麦粉焼や、羽毛、毛皮や羊毛は、水に浸してしまうと、そのやわらかさとふわふわ感はなくなってしまうかもしれないが、泡であれば。
入浴もまた水や湯などを使うから、多くの泡に囲まれて肌を包むことができたら、たしかに気持ちがよく、心地いいかもしれない。
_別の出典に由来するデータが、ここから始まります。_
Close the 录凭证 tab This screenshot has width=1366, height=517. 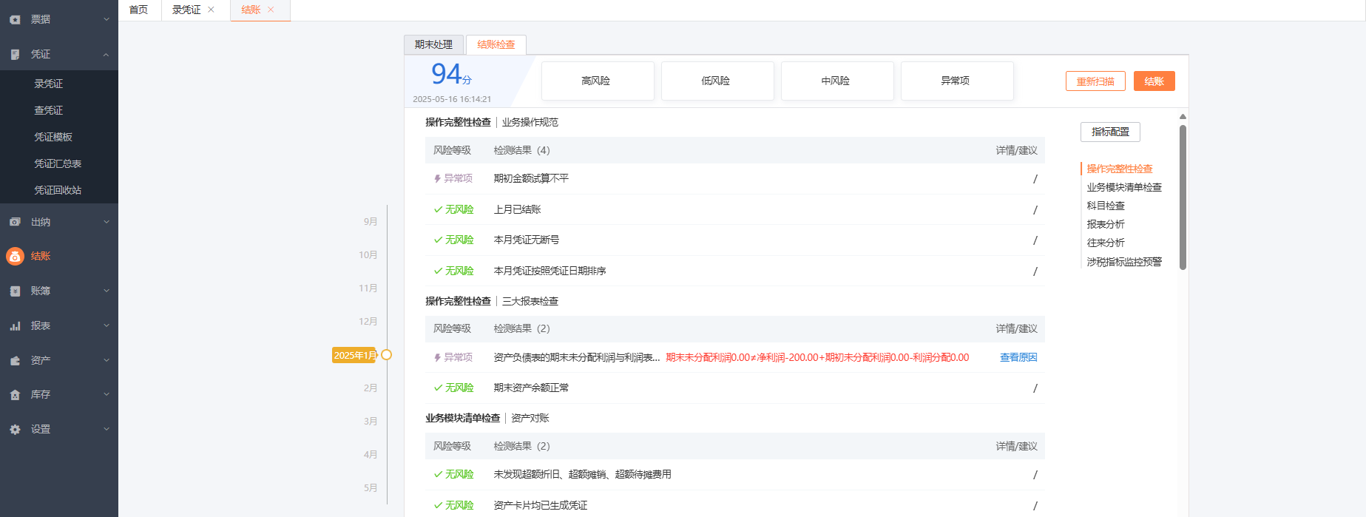pyautogui.click(x=212, y=10)
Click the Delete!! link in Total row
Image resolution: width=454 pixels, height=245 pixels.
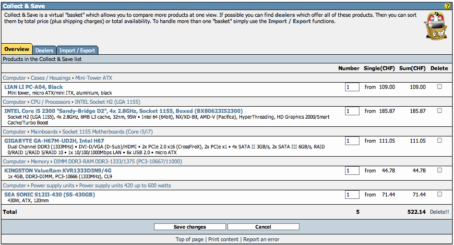(439, 212)
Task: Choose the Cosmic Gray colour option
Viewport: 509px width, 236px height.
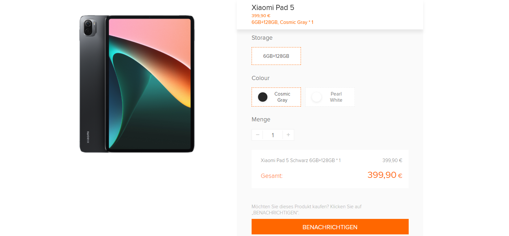Action: coord(282,97)
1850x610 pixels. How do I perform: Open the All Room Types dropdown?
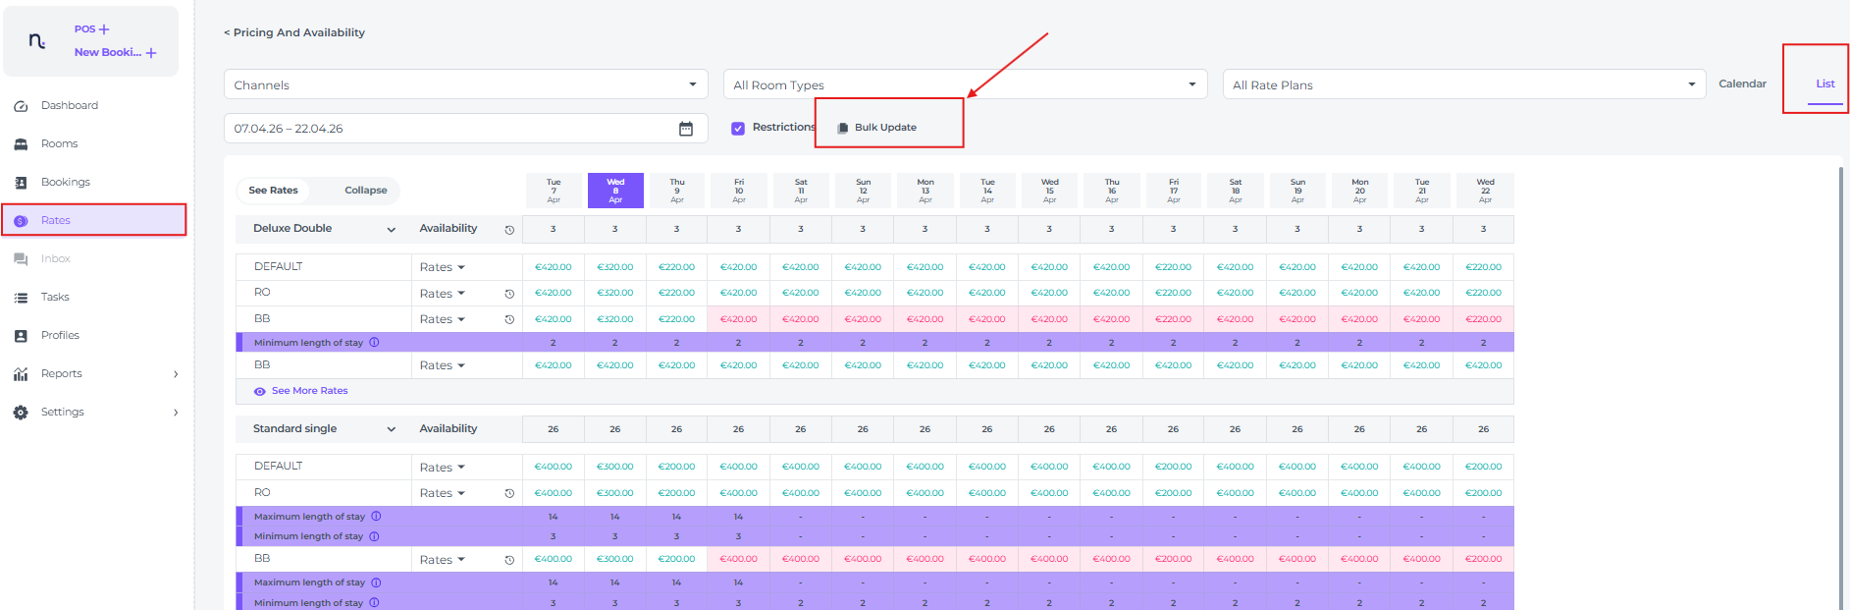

そうしたら、もう少し多く湯浴みをできるかもしれないなと考えていると、思考を中断させるように、金属音が鳴り響いた。
「ちょっと、あなた何をしているのよ」
スリヤナが父を咎める声が聞こえる。
ファッセルが茶器に入った茶をひっくり返したらしいというのは、見てすぐにわかった。白い卓布が紅色に染まっていたのだ。
「すまないすまない」
「お酒の話ばかりしているからですわ。まったく、もう」
言いながら、父を溺愛しているスリヤナは一切怒ってない。なんならそんな失敗だって魅力のひとつだと言い出しそうである。
メリヤナは、こっそりと溜息をついた。
「——すぐにお取り替えいたします」
すかさずやって来たのは、客間女中のひとりだった。さっと卓布を新しいものに変えるさまは手際が良い。
「その汚れた布はどうするの?」
メリヤナが興味本位で尋ねると、女中は笑顔で答えた。
「洗濯室に持って行ってすぐに洗いますわ、お嬢さま」
「そう。お仕事を増やしちゃって、ごめんなさい」
いいのですよ、と朗らかに答えるさまはさすが客間女中だった。何事もなかったかのように片付けを終えて、新しく茶を運び入れると去っていった。
「——ねえ、お母さま」
静かに朝食の続きを再会したスリヤナに、メリヤナは声をかけた。
「わたしって、洗濯室を見学することできる?」
「どうしたの、突然」
スリヤナが驚いたように食器を動かす手を止める。
「さっきみたいな時って、みんなに迷惑がかかるでしょう? 一応、わたしはこの家の娘だし、自分に仕えてくれている人がどういう仕事をしているか見ておこうと思って」
思いつきではあったが、少なからず以前から、女中たち使用人がどのように働いているのか興味があった。かつてのメリヤナは、使用人たちをまるで物のように思っていたけれど、彼らもまた一人ひとり人間だ。今のメリヤナには知る必要があることだった。
母は感心したように、手を口元にやる。
「まあ」
「お母さまは、この家の女主人だし、女中たちを束ねる役割があるでしょう? どうにかしてもらえない?」
両手を揃えてお願いの仕草をすると、スリヤナはにこにこと笑みを浮かべた。
「良い心がけね、メリヤナ。さすがは、未来の王太子妃というところかしら?」
「……まだ決まってないわ」
「いいわ。わたくしが、洗濯室に声をかけておきましょう。見学をしていらっしゃい」
「ありがとう、お母さま!」
母は慈愛を込めた笑みを浮かべ、父もまたさきほどの騒ぎはどこ吹く風で、明朗な笑みをたたえて、メリヤナを見つめていた。